Curieusement la dermatologie est la seule discipline, où le malade a besoin de consulter au moins cinq fois pour trouver ou ne jamais trouver de réponse à son problème. Est-ce normal ?
La dermatologie doit être exercée mais surtout enseignée comme une discipline de « médecine » avec un questionnement du malade, un examen clinique qui ne se résume pas à l'examen de la peau. Si on a fait la promotion du dermatoscope, ce n’est en examinant le cuir chevelu que l'on trouvera la cause d'une chute de cheveux !
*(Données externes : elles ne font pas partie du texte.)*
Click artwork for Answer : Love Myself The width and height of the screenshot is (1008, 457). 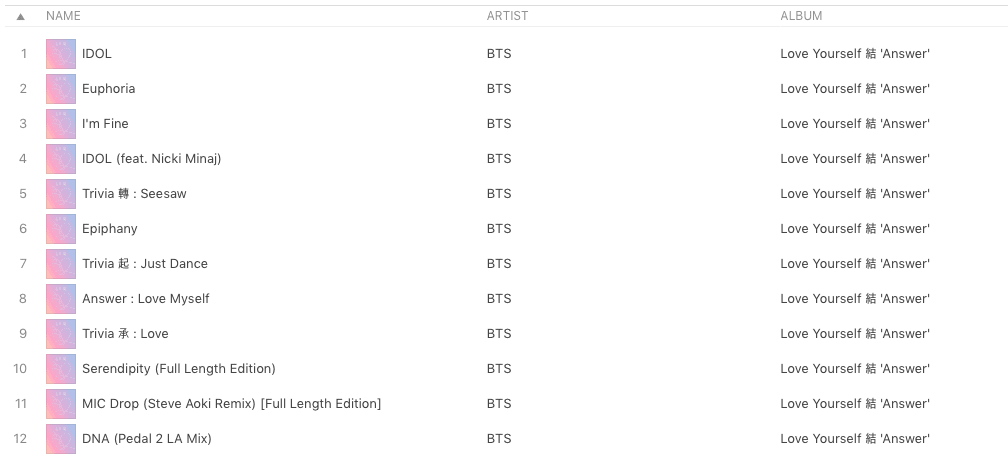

Le nombre de malades qui sont en errance diagnostique en dermatologie est considérable. Une attention approfondie, la recherche et la découverte d'un état dépressif, d’un agent infectieux, d'une maladie inflammatoire du tube digestif, d'un trouble de coagulation… permettra de traiter efficacement une urticaire, une pelade, une pustulose, une vascularite…
À force de s'isoler et de ne considérer que le tégument, les dermatologues ont abandonné le champ de l'allergologie, refusant pour la grande majorité d'entre eux le rôle des allergies ou des intolérances alimentaires. Ils ont laissé la médecine vasculaire aux angiologues, ils ne s'occupent quasiment plus des IST dont ils étaient les spécialistes. Que reste-t-il donc aux dermatologues désormais s'ils ne veulent pas s'impliquer davantage dans la prise en charge systémique des malades ? Les cosmétiques et les médicaments topiques ?
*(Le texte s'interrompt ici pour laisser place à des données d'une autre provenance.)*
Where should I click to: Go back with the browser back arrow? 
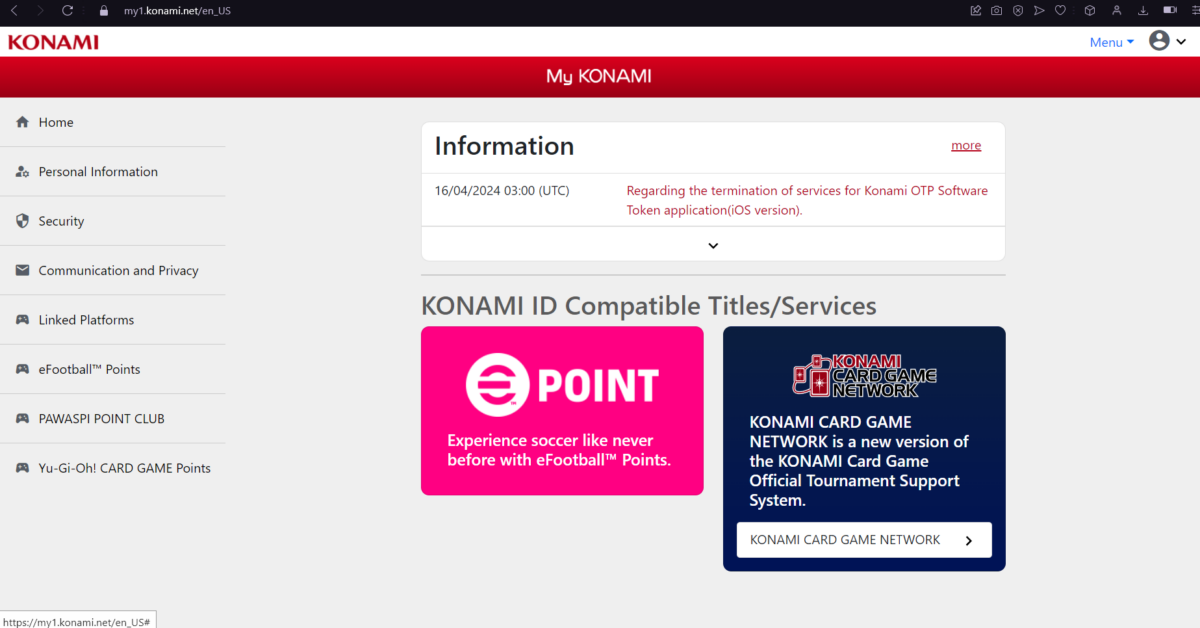point(14,10)
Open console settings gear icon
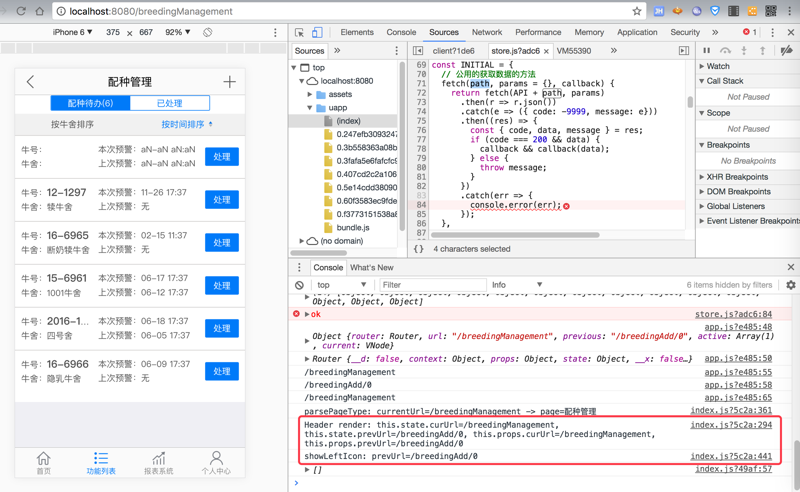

Seule la cancérologie cutanée a été préservée, avec des centres hospitaliers très impliqués et très en avance dans la prise en charge thérapeutique du mélanome. Mais cela ne suffit pas à former un dermatologue dans tous les aspects de cette spécialité où une brûlure buccale, une aphtose chronique ne peuvent être résolues par des bains de bouche, mais bien par la prise en compte des déficits vitaminiques associés, d'un trouble psychique concomitant, d'une maladie inflammatoire du tube digestif sous-jacente…
Pendant des années les dermatologues ont combattu des idées évidentes pourtant reconnues par d'autres. Le rôle de l'alimentation a été effacé des causes de l'acné et de la DA. Ce sont d'autres spécialistes qui communiquent à ce sujet, les pédiatres, les allergologues, les gastro-entérologues. Cette force d'inertie est si puissante que 90 % des publications scientifiques sur les causes réelles de la DA sont faites en dehors des journaux de la spécialité dermatologique.
Si l'on peut saluer l’enquête conduite par la Société Française de Dermatologie, qui montre que la dermatologie concerne un malade sur trois, on ne peut qu'encourager les enseignants à véritablement s'impliquer dans une formation systémique de notre discipline. Combien de jeunes patients ont vu leur maladie de Hodgkin décelée avec des mois de retard après avoir consulté maints spécialistes pour un prurit. Lorsque l'on sait que le prurit est le mode de révélation des lymphomes chez le sujet jeune, comment concevoir que le premier dermatologue consulté ne l'ait pas recherché. Tant qu’on enseignera à nos étudiants que devant un prurit il faut « éliminer » une maladie de Hodgkin et non pas qu’il faut la « rechercher », la spécialité n'atteindra pas la qualité de celle des autres disciplines.